## The input
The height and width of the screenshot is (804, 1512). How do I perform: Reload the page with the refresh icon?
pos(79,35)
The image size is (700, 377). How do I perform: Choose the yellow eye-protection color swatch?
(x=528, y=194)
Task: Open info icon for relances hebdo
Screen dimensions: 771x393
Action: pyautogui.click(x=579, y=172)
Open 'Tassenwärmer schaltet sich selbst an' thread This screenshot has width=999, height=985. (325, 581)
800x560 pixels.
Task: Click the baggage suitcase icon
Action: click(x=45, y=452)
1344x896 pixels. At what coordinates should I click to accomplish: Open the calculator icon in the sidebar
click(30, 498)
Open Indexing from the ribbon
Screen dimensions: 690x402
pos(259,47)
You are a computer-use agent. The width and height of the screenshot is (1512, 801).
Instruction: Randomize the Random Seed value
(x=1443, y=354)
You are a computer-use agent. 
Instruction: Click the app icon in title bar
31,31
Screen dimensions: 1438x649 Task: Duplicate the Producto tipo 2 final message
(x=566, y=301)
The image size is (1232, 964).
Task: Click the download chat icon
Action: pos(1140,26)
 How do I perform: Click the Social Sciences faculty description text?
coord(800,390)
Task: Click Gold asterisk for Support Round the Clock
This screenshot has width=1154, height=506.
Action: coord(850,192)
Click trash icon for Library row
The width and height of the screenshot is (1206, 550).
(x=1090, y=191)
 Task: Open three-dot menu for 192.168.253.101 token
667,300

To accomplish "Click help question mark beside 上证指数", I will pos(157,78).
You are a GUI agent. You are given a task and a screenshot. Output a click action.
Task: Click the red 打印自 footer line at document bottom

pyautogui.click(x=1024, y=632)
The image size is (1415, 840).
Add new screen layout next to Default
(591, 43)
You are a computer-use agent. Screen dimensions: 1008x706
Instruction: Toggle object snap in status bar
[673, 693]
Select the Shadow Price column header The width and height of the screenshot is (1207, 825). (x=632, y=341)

## Required action
Across the data, pull every line containing the string "agent".

## Answer to this task
You are a computer-use agent. The width and height of the screenshot is (1512, 801).
You are a computer-use agent. 
You are a GUI agent. You are given a task and a screenshot. Output a click action.
You are a computer-use agent. Screen dimensions: 1008x706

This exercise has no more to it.